Structure of Plantaricin E/F
The three-dimensional structures of the E (33 residues) and F (34 residues) peptides that constitute plantaricin E/F have also been analyzed by NMR spectroscopy [25]. In the presence of DPC micelles, the E-peptide forms two α-helical-like regions (residues 10–21 and 25–31) separated by a flexible GxxxG-motif (residues 20–24), whereas the F-peptide forms one long helix from residue 7 to 32, with a kink and slightly more flexible region around Pro-20 [25]. It was proposed that the two peptides interact and form a helix–helix structure involving their GxxxG-motifs [25]. The E-peptide has two such motifs, G5xxxG9 and G20xxxG24, while the F-peptide has one, G30xxxG34 (Fig. 1).
It is, however, not clear how these GxxxG-motifs might combine, and several alternatives have been suggested [25]. One possibility is that the G30xxxG34-motif in the F-peptide pairs with the G5xxxG9-motif in the E-peptide. This pairing is not so likely, however, since it would result in a very short (not more than 9 residues in length) helix–helix region if the motifs interacted in a parallel orientation, and the negatively charged aspartate residues in the E- and F-peptides (D17 and D22 in the E- and F-peptides, respectively) would come near each other if they interacted in an antiparallel orientation [25]. A more likely pairing is that G20xxxG24 in the E-peptide interacts in a parallel orientation with G30xxxG34 in the F-peptide, as this will bring G5xxxG9 in the E-peptide near a flat surface formed by residues S16, G19, and P20 in the F-peptide [25]. Another possibility is that the flat surface formed by residues S16, G19, and P20 in the F-peptide interacts with G20xxxG24 in the E-peptide. Future mutagenesis analysis of the E- and F-peptides should differentiate between these alternatives.
Structure of Plantaricin J/K
The three-dimensional structures of the J- (25 residues) and K- (32 residues) peptides that constitute plantaricin J/K were recently also analyzed by NMR spectroscopy [59]. In the presence of membrane-mimicking environments (DPC micelles or TFE), the J-peptide forms an N-terminal amphiphilic α-helix between residues 3 and 15, while the K-peptide forms a central amphiphilic α-helix between residues 9 and 24. There is one GxxxG-motif (Gly-13 to Gly-17) in the J-peptide and two (Gly-9 to Gly-13 and Gly-13 to Gly-17) in the K-peptide (Fig. 1). Testing the activity of single glycine replacement variants of the two peptides revealed that replacing glycine residues that are part of the G13xxxG17-motifs in the J- and K-peptides with large residues was detrimental, while similar replacements of the other glycine residues in these two peptides were relatively well tolerated [59]. These mutagenesis results combined with the NMR structures of the J- and K-peptides are in accordance with a structural model in which the two peptides interact and form a helix–helix structure involving their G13xxxG17-motifs [59]. It was, however, not possible to deduce which of the two possible peptide orientations, the parallel or the antiparallel, is the most plausible orientation [59].

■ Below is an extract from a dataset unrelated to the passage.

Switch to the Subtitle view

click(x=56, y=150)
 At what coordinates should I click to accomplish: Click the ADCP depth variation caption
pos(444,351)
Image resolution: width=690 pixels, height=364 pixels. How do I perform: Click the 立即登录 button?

Some Bacteriocins Function as Peptide Ligands that Interact with Membrane-Associated Receptors
Mode-of-action studies on the pediocin-like (class-IIa) bacteriocins and the one-peptide non-pediocin-like (i.e., class-IId) bacteriocin lactococcin A revealed that these bacteriocins bind to a part of the mannose phosphotransferase permease (the MptC and/or MptD subunits) that is embedded in the cell membrane [19]. The study also revealed that the immunity proteins that protect cells from these bacteriocins bind strongly to the bacteriocin–permease complex and thereby prevent bacteriocin-induced killing [19]. Interactions between these bacteriocins and the mannose phosphotransferase permease thus apparently alter the conformation of the permease in a manner that results in membrane-leakage, and this leakage may be blocked on the cytosolic side of the membrane by the binding of an immunity protein to the bacteriocin–permease complex.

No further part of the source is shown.